■ Records supplied:
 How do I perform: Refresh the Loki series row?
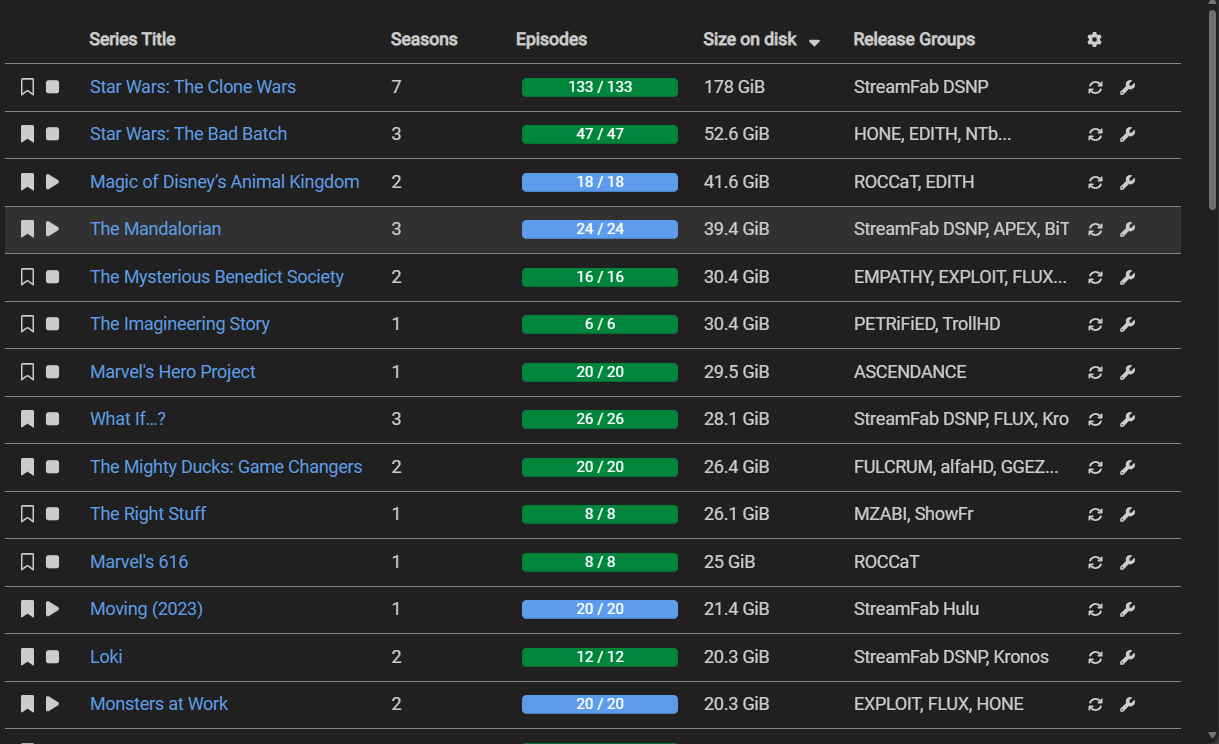pyautogui.click(x=1095, y=657)
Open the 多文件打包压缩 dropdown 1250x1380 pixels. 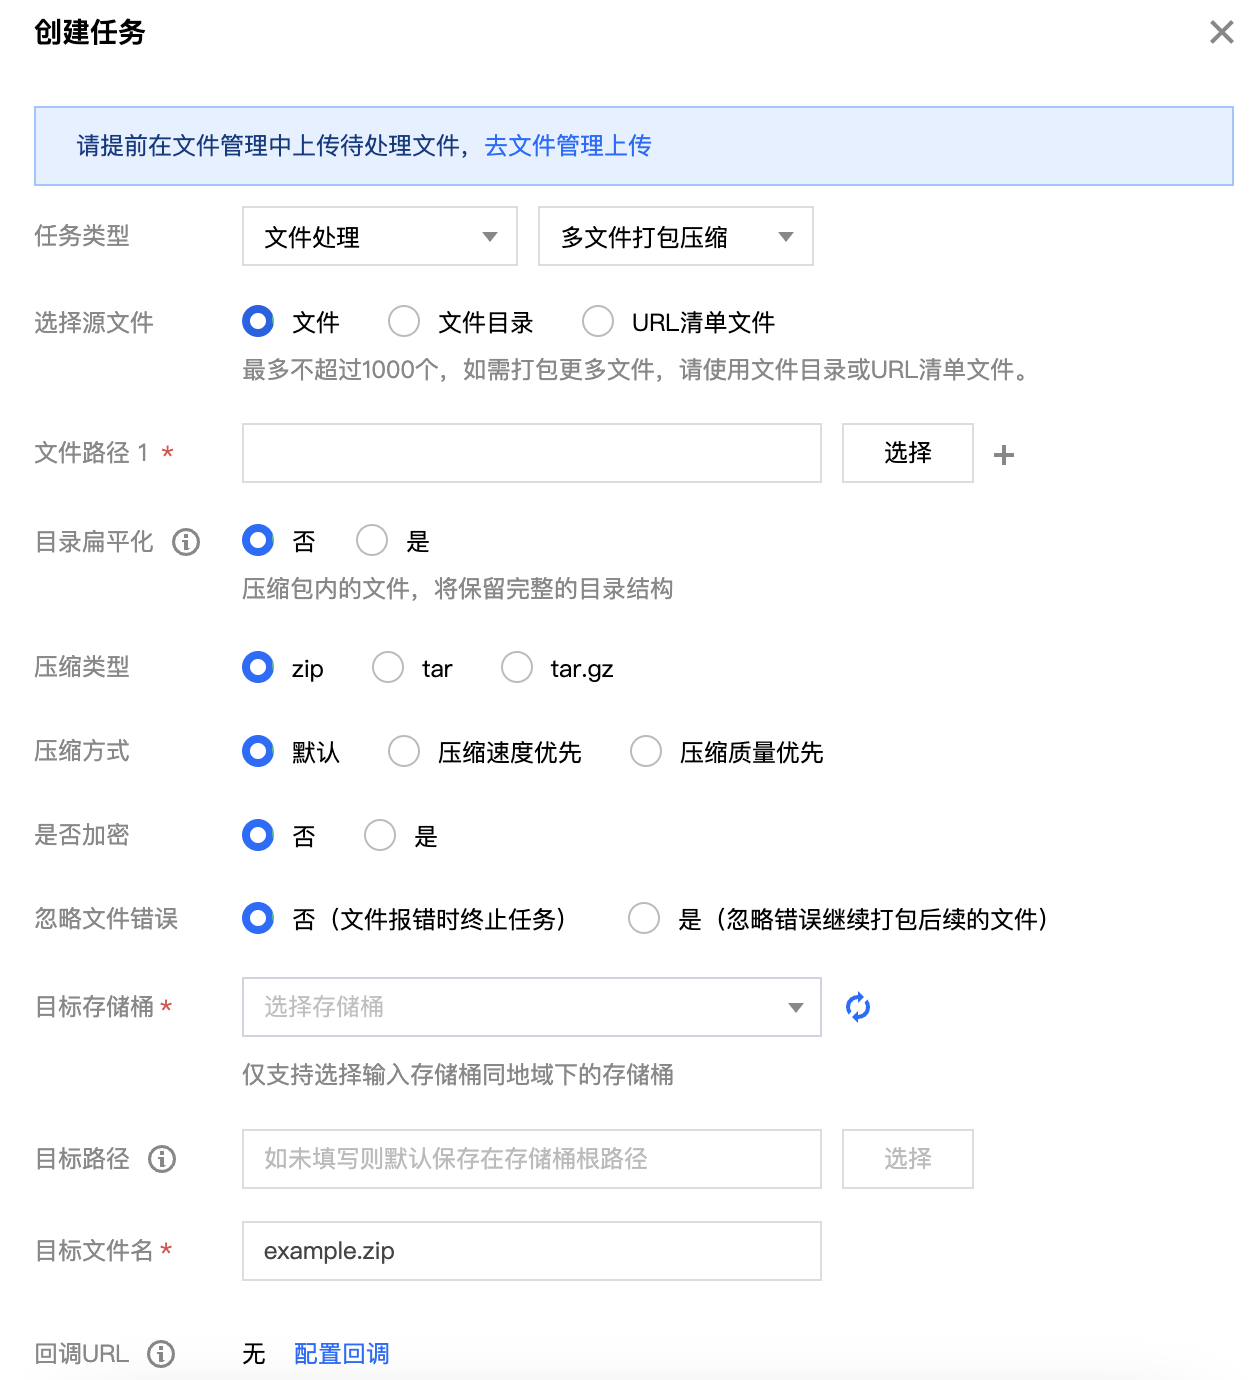tap(675, 237)
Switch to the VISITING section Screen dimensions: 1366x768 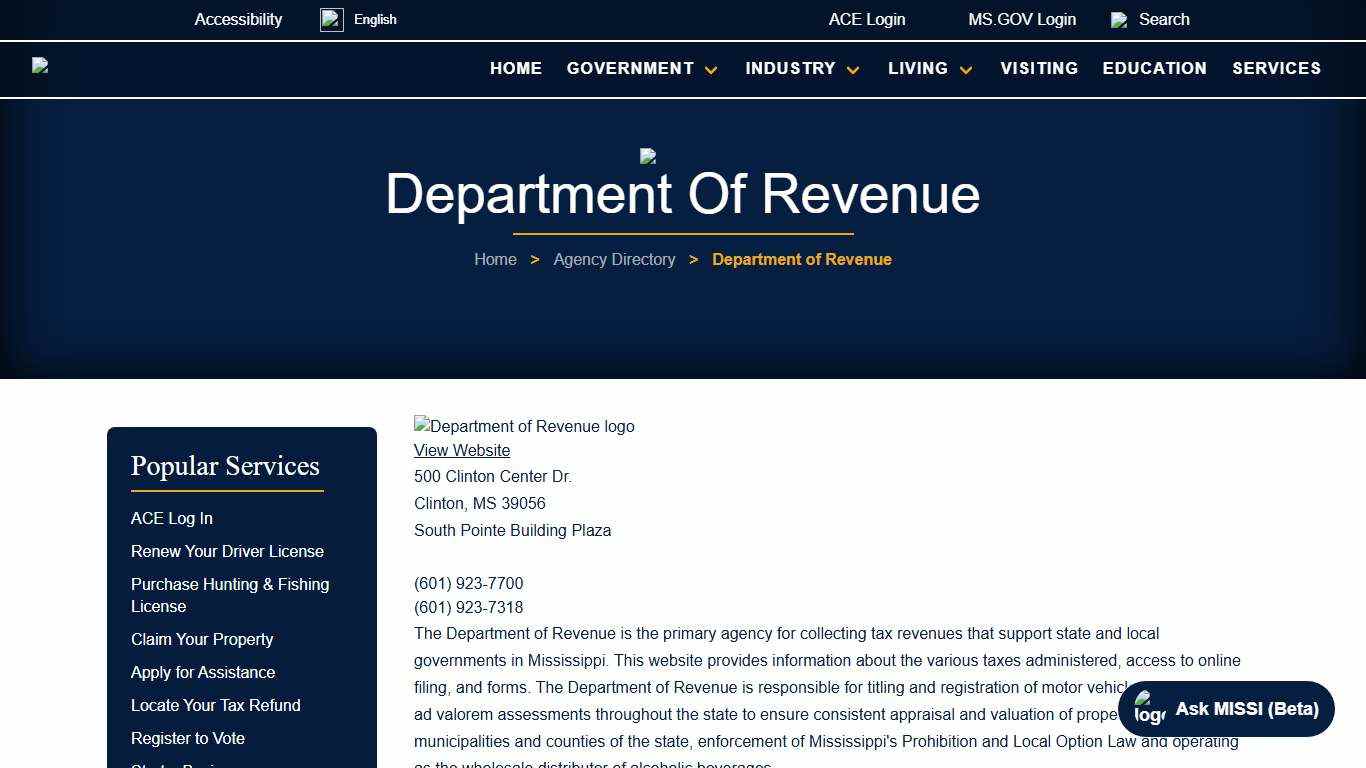[x=1039, y=69]
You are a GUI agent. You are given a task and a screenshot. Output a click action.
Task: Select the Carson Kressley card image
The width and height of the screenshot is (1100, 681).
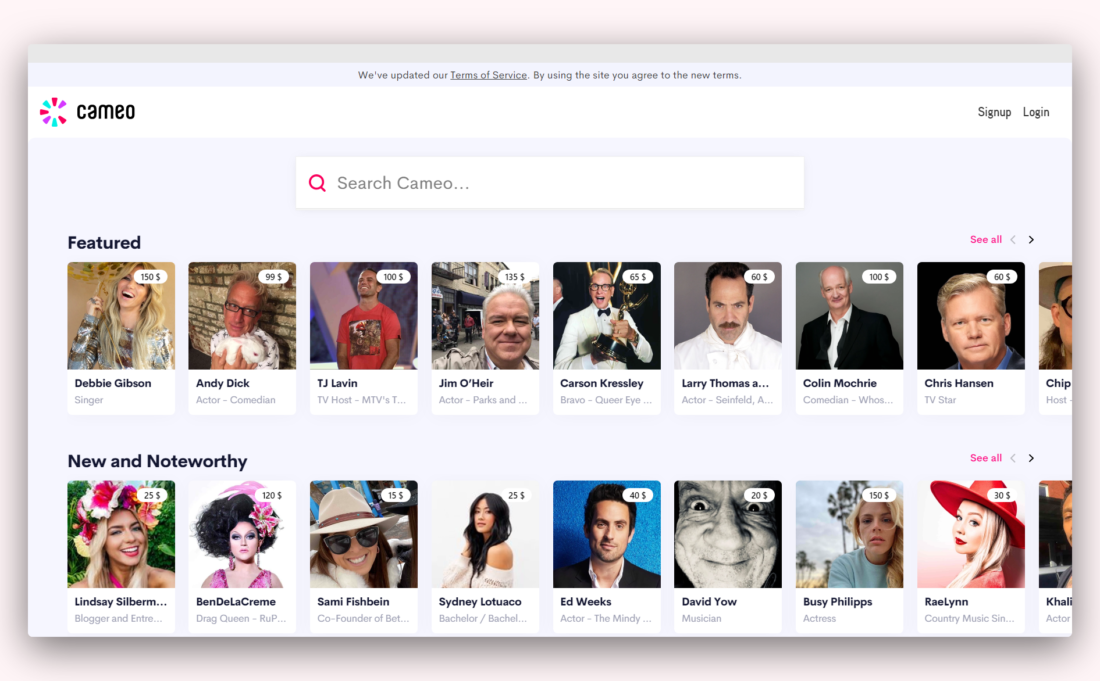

■ Brief: Among the lines above, count those that hold the word "screenshot" and give only the count.

■ Reply to the exercise: 2